Кандаке… она давным-давно предупреждала меня насчет римлян. Теперь она станет последним прибежищем моей правды.
Итак, я вызвала двух доверенных писцов и начала диктовать им мою историю. Ту самую, которую вы сейчас читаете.
Тебе, о Исида, мать моя, прибежище…
И так далее, до сего момента. Оказалось, что воспоминания странным образом заполняют мои дни. Я оживляла прошлое, нанизывая события на нить памяти одно к другому, как бусины в ожерелье, и надеялась, что они сложатся в узор. Принято считать, что большую картину можно рассмотреть только издали, а когда речь идет о картине жизни, не имеется ли в виду удаление во времени? Это означает, что мне не дано постичь значение собственной жизни, пока она еще длится, пока я жива. Я пыталась быть честной и точно записывать все, что происходило. В конце концов, мои воспоминания предназначаются не для современников, но для тех, кто, возможно, пребывает в неведении относительно описываемых событий. Возможно, эти записки на многое откроют глаза.
Однако имелись и другие предметы, заслуживавшие внимания. Помимо прошлого было еще и будущее. В оставшиеся дни я должна успеть передать Цезариону все необходимые познания. Вместо того чтобы вызывать его к себе официально, я постаралась, чтобы все выглядело естественно, и дождалась подходящего момента, хотя мой осторожный подход мог как раз показаться далеким от естественности. Однако я не могла не учитывать особенных качеств его личности: он вовсе не был повторением меня или Цезаря. Он отличался чувствительностью и умом, что требовало особого подхода. Мне надлежало узнать его получше.

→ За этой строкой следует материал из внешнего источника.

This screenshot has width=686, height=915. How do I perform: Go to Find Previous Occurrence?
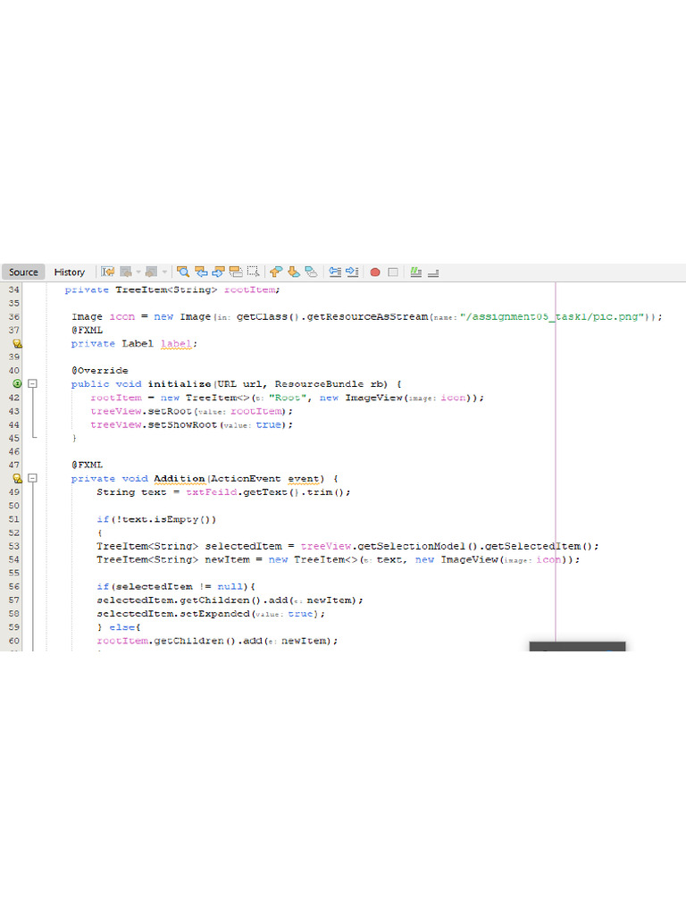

Мне было известно о его повышенном интересе к оружию и механике — он и в детстве играл с миниатюрными триремами. Под предлогом того, что я хочу показать ему особенности наконечника новейшего метательного копья, чья форма обеспечивала наиболее эффективный угол удара, я рассчитывала провести с сыном некоторое время. Он осматривал копья, а я присматривалась к нему, делая вид, что тоже увлечена оружием.
Кроме того, он был силен в математике и не испытывал ни малейших затруднений, когда требовалось рассчитать траекторию полета метательного снаряда или подъемную силу вытесненной кораблем воды. Странно, как сильно любим мы наших детей и как мало знаем об их дарованиях и слабостях. Я знала сына очень плохо.
Обратив внимание на некоторые военные документы, написанные не по-гречески, я с радостью узнала, что Цезарион свободно владеет сирийским, египетским и еврейским. Само собой, его латынь была лучше моей. Он выучил все писания Цезаря почти наизусть.
— Как прекрасно он писал! — промолвил Цезарион. Он лежал на полу, опираясь на локоть и рассматривая трактат «Об аналогии». — По-моему, гораздо лучше Цицерона. Впрочем, и сам Цицерон признавал, что словарь Цезаря отличается исключительным богатством, а лексика — исключительной точностью. Хотелось бы мне унаследовать его способности. Там, где мне требуется три слова, чтобы выразить мысль, он легко обходился одним.
— Может быть, тут дело не в словах, а в самой мысли? — со смехом подначила я его.
Он рассмеялся в ответ легко, без обиды, и я отметила его природное дружелюбие: качество, полезное для правителя. К такому нельзя принудить и невозможно научиться.
Но как все-таки странно сидеть вот так и присматриваться к своему наследнику: «Это хорошо, это можно поправить, а вот это никуда не годится».